_Aim of the exercise_:
Every record needs to be set down again without a single difference.

_Extracted data entries_:
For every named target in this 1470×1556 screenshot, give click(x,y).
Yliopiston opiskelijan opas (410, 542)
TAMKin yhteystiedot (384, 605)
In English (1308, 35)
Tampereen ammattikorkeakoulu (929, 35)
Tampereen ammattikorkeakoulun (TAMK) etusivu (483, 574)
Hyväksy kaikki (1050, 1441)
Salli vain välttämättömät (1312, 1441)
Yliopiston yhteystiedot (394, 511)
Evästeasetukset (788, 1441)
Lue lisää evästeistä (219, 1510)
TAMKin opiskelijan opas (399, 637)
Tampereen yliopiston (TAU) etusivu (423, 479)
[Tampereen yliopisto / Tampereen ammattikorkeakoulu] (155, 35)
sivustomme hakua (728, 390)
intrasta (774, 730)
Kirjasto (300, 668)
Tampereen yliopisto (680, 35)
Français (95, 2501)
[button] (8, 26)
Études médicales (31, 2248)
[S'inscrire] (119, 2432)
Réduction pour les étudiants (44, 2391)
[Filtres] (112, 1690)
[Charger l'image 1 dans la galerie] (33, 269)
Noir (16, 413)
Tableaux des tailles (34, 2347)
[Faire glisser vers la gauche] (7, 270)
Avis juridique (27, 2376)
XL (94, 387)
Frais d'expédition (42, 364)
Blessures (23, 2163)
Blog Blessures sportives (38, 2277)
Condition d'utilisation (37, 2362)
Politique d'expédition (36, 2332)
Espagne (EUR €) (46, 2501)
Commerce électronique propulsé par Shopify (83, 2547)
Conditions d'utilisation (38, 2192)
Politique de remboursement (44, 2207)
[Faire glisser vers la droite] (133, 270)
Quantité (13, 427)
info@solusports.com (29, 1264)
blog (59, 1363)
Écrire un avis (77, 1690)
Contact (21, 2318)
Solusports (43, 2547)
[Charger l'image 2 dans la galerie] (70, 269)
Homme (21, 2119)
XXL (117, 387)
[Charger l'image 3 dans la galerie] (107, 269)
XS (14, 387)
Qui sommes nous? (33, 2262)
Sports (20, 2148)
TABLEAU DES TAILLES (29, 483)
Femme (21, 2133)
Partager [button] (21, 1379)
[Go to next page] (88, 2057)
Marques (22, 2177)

_Written answer_:
For every named target in this 1470×1556 screenshot, give click(x,y).
Yliopiston opiskelijan opas (410, 542)
TAMKin yhteystiedot (384, 605)
In English (1308, 35)
Tampereen ammattikorkeakoulu (929, 35)
Tampereen ammattikorkeakoulun (TAMK) etusivu (483, 574)
Hyväksy kaikki (1050, 1441)
Salli vain välttämättömät (1312, 1441)
Yliopiston yhteystiedot (394, 511)
Evästeasetukset (788, 1441)
Lue lisää evästeistä (219, 1510)
TAMKin opiskelijan opas (399, 637)
Tampereen yliopiston (TAU) etusivu (423, 479)
[Tampereen yliopisto / Tampereen ammattikorkeakoulu] (155, 35)
sivustomme hakua (728, 390)
intrasta (774, 730)
Kirjasto (300, 668)
Tampereen yliopisto (680, 35)
Français (95, 2501)
[button] (8, 26)
Études médicales (31, 2248)
[S'inscrire] (119, 2432)
Réduction pour les étudiants (44, 2391)
[Filtres] (112, 1690)
[Charger l'image 1 dans la galerie] (33, 269)
Noir (16, 413)
Tableaux des tailles (34, 2347)
[Faire glisser vers la gauche] (7, 270)
Avis juridique (27, 2376)
XL (94, 387)
Frais d'expédition (42, 364)
Blessures (23, 2163)
Blog Blessures sportives (38, 2277)
Condition d'utilisation (37, 2362)
Politique d'expédition (36, 2332)
Espagne (EUR €) (46, 2501)
Commerce électronique propulsé par Shopify (83, 2547)
Conditions d'utilisation (38, 2192)
Politique de remboursement (44, 2207)
[Faire glisser vers la droite] (133, 270)
Quantité (13, 427)
info@solusports.com (29, 1264)
blog (59, 1363)
Écrire un avis (77, 1690)
Contact (21, 2318)
Solusports (43, 2547)
[Charger l'image 2 dans la galerie] (70, 269)
Homme (21, 2119)
XXL (117, 387)
[Charger l'image 3 dans la galerie] (107, 269)
XS (14, 387)
Qui sommes nous? (33, 2262)
Sports (20, 2148)
TABLEAU DES TAILLES (29, 483)
Femme (21, 2133)
Partager [button] (21, 1379)
[Go to next page] (88, 2057)
Marques (22, 2177)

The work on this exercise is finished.